Among different things, she liked to talk about getting up really early in the mornings to start the fire in the grate, and then later the old coal/wood stove, and how she would fix a big breakfast with cathead biscuits and gravy with bacon, sausage and ham, etc.
She talked about how she would allow David, at just 7-years-old, to drive her and Jim into town, every Saturday for groceries. Although she had other grandchildren who were much older and had driver’s licenses, Rose wanted David to drive them wherever they needed, or wanted, to go. She would laugh a big hearty laugh and say that she, “trusted David’s driving”.
She said, one time someone asked her if she wasn’t afraid of getting pulled over and fined for letting David drive at such a young age, and she said she told them she wasn’t worried. If they did get fined, she had the money to pay for it.
I can still remember her throwing her head back and laughing her deep laugh when talking about it.
David lovingly described his grandpa Jim to me. I never got to meet him. He said Jim always wore overalls, and kept Red Ox tobacco in his pouch, and a chew of it in his mouth. He said he hardly ever saw Jim without a chew, and his teeth were worn down to tiny nubs, David guessed, from chewing tobacco so much.
He said Jim walked kind of stooped over, and held his hands clasped together behind his back.
Jim’s favorite past time was to sit on the front porch and look over the fields below their home, as he was retired by the time David was old enough to remember anything much.
He said, one sunny day they were sitting out on the porch, and Jim complained to Rose that there was something in his eye.

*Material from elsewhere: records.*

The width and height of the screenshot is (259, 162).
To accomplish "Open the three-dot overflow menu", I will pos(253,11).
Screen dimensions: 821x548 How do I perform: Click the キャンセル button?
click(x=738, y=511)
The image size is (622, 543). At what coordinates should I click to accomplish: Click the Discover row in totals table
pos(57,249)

It was really bothering him. So, Rose looked in Jim’s eye and said she didn’t see anything. But his grandpa kept complaining that he knew there was something in there.

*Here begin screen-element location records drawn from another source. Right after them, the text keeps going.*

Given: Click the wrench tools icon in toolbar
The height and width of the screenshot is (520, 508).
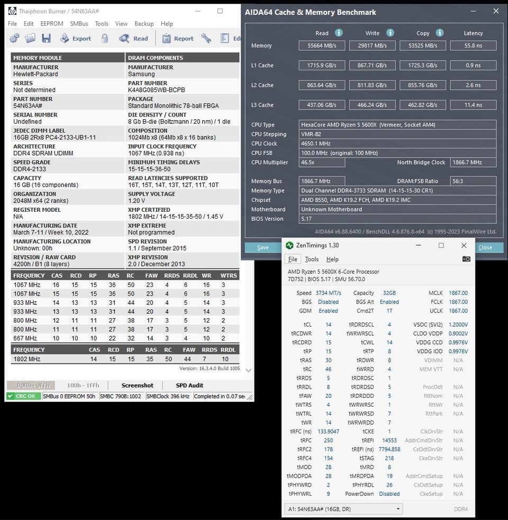Looking at the screenshot, I should pyautogui.click(x=206, y=39).
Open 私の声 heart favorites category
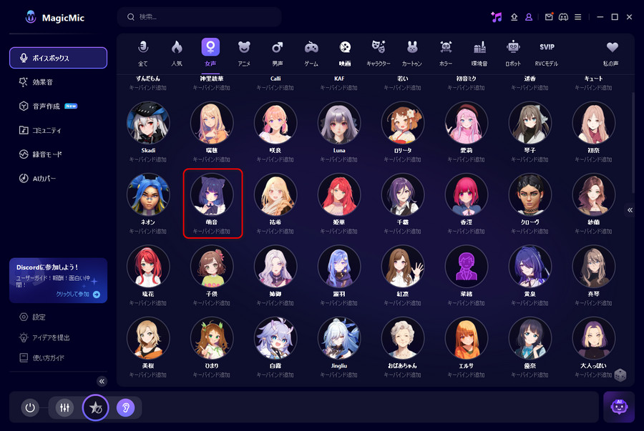The height and width of the screenshot is (431, 644). coord(612,47)
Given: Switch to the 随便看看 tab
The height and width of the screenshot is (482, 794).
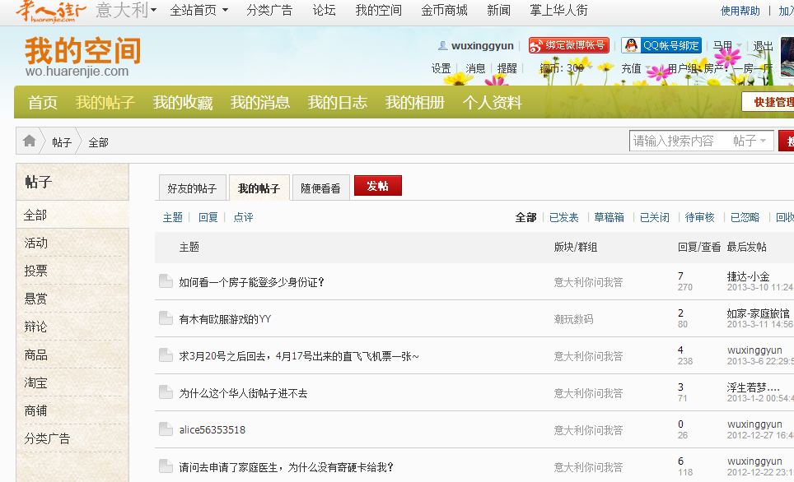Looking at the screenshot, I should click(320, 188).
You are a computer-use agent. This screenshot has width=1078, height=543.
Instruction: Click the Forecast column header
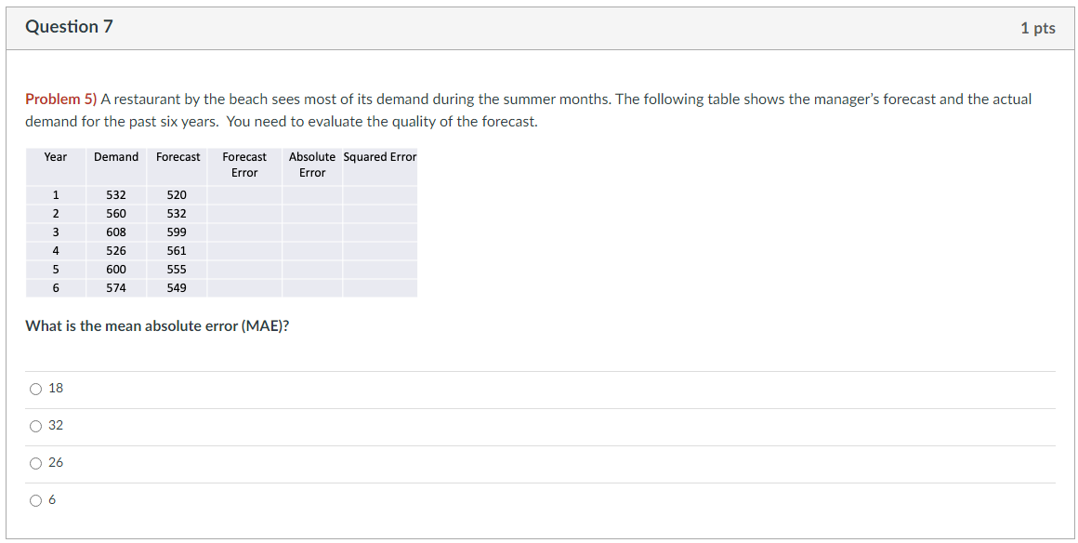click(177, 157)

David said he watched as his grandmother went to the kitchen, and came back with something pinched up between her first finger and thumb, and she flicked it right in his grandfather’s eye!
Even as a child, David was horrified! It was table salt!
He said he watched as his grandpa sat there with his eye closed and tears streaming down his face. After that, his grandpa never complained about anything being in his eye, ever again.
Poor old fellow. I got sort of tickled at the story, not because I am morbid, but because in my mind’s eye, I can just see Rose doing that very thing. However, I cringed and felt so sorry for Jim. I can definitely understand why he never complained about his eye again.